I use a light coat of campy grease all over, light as in lighty greasy fingers........and very slight pack in bearings same stuff.

Morgan Blue campy grease


----------



## tom_h (May 6, 2008)

Some wheel makers do provide more details than Campy. 

Eg, Zipp specifically suggests a light oil (10-30 or similar) on the pawls. 

Zipp specifically recommend against Phils Tenacious Oil & other "tackifying" oils , as it can make pawls stick. 

IMHO, unless you're frequently riding in extremely wet conditions, I'd think 30W engine oil would be fine on pawls.

Some fully ceramic-based ball bearings & races work fine with just oil, due to the extreme hardness of the materials. You'll see that recommended on Campy Super Record bottom brackets, for exmpl.

But for 'normal' metal hub bearings, grease (not oil) is indicated. I prefer to use the Park Tool, general purpose, blue-green grease. Definitely don't use car chassis grease! Too thick.


----------



## bigbill (Feb 15, 2005)

I use Finish Line teflon grease in my hubs and chainsaw bar oil on the pawls. I have bar oil because I live in the PNW and own two chainsaws. Otherwise, a light gear oil. No oil on the bearings, there's really nothing to keep the oil around the bearings and they need more than a coating to keep them lubricated and cool. It's hard to overpack a bearing, the excess will just squeeze out on the first ride.


----------



## kbwh (May 28, 2010)

Gear oil for the pawls. Grease mulls that wonderful Campagnolo ratcheting sound. We cannot have that.


----------



## Sablotny (Aug 15, 2002)

Older thread, but same question: when I first received my Fulcrum Racing 1's, the ratchet was near silent when freewheeling. One year later, I swapped to Campy and put a Campy freehub on the rear. While I was 'in there' I wiped out a pretty healthy dose of white grease, which was just starting to go black from wear. I reassembled with generic-ish white waterproof grease - a light coat, not nearly as much as was used by the factory. Now the ratchet is VERY LOUD, like Chris King hub loud. 

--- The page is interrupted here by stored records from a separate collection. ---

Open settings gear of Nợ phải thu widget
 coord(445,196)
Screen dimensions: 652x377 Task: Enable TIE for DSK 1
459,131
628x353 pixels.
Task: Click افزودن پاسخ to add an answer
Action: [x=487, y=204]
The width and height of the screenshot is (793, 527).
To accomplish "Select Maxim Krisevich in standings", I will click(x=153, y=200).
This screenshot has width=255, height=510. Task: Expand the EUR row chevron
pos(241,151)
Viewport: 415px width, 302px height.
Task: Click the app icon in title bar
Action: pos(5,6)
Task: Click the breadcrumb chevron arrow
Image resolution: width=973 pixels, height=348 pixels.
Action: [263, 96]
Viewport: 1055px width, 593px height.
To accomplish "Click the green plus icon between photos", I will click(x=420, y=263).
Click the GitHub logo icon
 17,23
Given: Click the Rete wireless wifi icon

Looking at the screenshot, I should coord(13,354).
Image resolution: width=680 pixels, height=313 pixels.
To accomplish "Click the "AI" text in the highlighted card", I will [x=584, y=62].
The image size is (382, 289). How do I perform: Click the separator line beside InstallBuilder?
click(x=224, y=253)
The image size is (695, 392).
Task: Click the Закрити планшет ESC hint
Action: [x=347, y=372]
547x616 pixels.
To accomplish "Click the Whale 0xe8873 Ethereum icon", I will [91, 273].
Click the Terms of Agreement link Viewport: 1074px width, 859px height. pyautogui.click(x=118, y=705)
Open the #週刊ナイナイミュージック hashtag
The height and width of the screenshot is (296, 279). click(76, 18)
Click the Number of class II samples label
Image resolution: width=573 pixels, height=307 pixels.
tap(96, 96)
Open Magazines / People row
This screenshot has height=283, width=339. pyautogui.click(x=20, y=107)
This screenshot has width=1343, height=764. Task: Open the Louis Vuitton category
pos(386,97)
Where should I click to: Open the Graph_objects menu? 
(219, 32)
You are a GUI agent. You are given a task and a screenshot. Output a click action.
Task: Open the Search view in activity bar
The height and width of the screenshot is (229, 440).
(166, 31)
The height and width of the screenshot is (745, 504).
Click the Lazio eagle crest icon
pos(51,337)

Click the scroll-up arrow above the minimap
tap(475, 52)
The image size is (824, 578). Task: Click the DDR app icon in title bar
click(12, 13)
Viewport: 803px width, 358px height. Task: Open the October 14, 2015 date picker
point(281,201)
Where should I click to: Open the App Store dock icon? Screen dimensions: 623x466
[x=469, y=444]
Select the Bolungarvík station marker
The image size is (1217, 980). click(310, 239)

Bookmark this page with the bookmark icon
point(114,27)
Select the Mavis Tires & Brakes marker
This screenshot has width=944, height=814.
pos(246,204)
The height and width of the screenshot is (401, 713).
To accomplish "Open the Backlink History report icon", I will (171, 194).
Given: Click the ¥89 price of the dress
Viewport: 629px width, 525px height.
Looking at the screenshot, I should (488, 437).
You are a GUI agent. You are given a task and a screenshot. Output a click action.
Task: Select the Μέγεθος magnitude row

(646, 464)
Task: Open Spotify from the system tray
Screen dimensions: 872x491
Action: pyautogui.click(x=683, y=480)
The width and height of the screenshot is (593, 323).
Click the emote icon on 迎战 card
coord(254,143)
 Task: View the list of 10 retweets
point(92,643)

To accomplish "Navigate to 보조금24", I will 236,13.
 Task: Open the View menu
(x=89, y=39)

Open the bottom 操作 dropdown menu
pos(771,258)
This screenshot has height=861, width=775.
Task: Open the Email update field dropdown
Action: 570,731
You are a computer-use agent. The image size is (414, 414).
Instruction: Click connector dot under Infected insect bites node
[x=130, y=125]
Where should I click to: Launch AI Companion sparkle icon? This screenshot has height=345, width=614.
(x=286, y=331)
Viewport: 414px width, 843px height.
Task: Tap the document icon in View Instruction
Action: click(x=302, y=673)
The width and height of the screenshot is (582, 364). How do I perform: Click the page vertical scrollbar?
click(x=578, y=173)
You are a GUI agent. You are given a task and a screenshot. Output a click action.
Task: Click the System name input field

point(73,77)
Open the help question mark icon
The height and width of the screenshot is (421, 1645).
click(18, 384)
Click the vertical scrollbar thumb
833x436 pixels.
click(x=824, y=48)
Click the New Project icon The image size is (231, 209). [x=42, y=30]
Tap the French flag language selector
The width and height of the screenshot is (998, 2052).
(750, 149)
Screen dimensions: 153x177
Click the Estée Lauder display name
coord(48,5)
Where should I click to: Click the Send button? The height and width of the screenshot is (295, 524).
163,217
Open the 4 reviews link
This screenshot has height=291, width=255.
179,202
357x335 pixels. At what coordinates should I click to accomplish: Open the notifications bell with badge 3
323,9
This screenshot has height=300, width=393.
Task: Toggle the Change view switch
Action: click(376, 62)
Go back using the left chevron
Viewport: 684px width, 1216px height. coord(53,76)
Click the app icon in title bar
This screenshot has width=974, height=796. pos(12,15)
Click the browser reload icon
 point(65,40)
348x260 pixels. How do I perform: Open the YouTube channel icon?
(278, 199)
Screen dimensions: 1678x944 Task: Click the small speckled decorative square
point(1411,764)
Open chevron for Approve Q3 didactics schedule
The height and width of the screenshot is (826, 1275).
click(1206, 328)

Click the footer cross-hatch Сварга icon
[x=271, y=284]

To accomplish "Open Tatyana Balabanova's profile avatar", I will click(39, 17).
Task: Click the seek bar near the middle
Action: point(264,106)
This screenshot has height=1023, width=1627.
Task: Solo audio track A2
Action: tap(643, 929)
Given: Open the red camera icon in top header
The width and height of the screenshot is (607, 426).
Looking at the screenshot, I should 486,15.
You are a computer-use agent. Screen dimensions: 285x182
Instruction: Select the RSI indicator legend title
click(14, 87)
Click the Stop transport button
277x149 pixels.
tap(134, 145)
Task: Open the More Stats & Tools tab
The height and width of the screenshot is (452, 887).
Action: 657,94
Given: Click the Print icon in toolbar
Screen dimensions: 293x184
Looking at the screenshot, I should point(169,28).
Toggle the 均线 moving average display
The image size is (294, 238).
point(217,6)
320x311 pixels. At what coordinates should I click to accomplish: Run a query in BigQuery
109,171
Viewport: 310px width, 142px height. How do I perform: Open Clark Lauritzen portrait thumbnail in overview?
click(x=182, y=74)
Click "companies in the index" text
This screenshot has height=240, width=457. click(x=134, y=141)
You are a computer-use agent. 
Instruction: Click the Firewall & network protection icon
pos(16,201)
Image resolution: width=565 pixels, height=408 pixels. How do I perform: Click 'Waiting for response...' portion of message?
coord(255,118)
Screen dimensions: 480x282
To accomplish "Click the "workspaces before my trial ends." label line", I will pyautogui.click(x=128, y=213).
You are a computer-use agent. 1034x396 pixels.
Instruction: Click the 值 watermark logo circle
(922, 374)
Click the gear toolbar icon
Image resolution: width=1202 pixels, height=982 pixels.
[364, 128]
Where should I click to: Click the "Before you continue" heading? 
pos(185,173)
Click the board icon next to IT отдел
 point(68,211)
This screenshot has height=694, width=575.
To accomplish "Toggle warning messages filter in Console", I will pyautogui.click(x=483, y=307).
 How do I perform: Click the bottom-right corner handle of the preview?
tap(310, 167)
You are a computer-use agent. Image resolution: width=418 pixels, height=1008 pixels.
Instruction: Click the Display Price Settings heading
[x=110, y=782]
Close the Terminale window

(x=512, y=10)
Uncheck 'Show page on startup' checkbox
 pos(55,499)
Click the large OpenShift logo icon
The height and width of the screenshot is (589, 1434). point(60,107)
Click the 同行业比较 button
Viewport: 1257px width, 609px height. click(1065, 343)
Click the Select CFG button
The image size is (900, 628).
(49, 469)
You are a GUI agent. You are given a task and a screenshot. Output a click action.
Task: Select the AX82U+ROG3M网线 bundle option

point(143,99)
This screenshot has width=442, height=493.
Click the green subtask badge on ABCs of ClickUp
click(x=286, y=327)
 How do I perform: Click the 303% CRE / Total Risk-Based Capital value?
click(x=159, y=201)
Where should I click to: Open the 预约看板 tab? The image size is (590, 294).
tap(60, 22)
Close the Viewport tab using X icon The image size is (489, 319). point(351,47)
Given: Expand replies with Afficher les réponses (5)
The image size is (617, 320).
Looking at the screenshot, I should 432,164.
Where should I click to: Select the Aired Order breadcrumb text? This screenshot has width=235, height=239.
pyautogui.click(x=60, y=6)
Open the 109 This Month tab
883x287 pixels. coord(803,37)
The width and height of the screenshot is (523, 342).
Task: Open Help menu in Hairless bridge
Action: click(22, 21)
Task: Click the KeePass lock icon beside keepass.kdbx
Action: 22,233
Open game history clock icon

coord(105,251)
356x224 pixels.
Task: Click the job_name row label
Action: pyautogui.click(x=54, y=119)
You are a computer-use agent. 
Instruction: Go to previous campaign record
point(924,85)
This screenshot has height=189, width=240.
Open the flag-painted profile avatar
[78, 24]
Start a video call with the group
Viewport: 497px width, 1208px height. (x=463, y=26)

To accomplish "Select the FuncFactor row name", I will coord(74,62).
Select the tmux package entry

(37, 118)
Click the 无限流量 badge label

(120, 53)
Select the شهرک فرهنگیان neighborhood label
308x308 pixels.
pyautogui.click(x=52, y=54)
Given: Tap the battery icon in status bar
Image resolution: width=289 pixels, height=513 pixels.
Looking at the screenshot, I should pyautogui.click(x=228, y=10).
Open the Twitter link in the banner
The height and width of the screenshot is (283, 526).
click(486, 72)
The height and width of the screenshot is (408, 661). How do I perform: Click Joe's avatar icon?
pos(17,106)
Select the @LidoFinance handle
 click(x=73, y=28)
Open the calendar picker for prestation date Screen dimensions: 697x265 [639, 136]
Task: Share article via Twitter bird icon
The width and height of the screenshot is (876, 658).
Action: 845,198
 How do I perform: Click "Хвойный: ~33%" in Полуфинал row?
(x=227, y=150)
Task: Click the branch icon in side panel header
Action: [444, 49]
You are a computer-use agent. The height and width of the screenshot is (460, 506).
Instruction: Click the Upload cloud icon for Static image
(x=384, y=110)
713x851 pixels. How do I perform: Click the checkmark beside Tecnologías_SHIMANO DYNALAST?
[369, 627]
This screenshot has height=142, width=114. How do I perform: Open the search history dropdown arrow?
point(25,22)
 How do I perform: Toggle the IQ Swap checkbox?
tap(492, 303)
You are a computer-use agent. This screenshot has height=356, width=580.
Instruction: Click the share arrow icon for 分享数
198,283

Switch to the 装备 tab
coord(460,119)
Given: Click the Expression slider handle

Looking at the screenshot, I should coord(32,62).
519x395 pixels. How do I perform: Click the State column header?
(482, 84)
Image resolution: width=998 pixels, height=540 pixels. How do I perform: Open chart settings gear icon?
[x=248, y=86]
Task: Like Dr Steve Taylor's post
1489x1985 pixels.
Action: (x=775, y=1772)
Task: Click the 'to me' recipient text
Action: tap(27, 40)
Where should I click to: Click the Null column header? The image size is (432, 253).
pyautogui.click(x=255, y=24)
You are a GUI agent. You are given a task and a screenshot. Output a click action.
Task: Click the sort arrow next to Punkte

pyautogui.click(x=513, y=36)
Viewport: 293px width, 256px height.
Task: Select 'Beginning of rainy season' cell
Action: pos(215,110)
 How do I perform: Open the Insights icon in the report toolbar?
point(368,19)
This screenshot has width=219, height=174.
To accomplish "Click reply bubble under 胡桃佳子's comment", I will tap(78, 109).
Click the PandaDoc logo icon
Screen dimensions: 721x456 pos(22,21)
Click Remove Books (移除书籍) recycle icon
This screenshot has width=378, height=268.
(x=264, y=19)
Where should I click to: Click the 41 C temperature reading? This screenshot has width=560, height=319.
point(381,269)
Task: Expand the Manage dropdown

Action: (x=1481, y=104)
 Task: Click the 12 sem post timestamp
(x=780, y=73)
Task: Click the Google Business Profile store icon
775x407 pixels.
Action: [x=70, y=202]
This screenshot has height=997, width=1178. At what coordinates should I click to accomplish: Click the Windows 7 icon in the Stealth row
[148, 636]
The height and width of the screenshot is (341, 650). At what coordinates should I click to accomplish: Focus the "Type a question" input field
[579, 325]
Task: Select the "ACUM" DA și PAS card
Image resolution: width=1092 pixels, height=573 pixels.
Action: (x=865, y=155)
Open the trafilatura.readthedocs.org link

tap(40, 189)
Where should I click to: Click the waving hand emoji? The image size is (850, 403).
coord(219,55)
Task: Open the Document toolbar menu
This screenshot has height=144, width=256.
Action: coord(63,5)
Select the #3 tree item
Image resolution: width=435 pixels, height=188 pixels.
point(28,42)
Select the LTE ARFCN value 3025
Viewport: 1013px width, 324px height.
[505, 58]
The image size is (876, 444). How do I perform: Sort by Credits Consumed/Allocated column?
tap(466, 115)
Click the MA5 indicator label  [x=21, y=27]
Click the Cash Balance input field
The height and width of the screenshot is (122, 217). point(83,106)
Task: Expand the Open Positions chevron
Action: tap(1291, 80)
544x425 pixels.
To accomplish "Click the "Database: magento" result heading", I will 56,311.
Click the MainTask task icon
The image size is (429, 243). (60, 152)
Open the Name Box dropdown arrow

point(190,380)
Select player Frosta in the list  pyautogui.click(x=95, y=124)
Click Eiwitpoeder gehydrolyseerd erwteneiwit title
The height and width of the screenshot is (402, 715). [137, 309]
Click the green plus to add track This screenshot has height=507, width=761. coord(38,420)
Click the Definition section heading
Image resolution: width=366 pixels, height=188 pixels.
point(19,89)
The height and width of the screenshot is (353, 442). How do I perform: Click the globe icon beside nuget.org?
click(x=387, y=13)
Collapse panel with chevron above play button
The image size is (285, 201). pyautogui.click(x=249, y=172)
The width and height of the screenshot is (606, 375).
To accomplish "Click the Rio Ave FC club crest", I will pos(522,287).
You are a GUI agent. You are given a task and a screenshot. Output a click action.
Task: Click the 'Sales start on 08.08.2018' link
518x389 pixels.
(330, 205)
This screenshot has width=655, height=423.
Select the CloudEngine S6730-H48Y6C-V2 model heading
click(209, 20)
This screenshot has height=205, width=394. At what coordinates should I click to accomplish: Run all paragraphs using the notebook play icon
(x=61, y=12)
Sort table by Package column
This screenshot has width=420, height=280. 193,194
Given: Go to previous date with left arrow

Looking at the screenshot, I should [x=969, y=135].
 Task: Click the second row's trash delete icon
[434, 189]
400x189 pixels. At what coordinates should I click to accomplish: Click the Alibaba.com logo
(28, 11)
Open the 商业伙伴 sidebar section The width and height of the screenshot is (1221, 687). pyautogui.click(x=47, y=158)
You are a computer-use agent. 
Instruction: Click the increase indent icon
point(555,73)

I was hoping this factory video would help, but at 3:50 on the attached, I don't see any grease being applied. 

Fulcrum Racing 1, Racing 0, Racing 3 Wheels - Complete hub overhaul - YouTube

Anyone else have experience on this? Are other folks Racing 1's and Shamals, et al, near silent or pretty loud?


----------



## FrenchNago (Jan 1, 2011)

Morgan Blue "campy type" grease on pawls and bearings, overhauled once a year, dry riding conditions, used ultra sparingly on the pawls and more liberally in bearings. Pawls are a wonder to listen to clicking away like a fine piece of timework...........


----------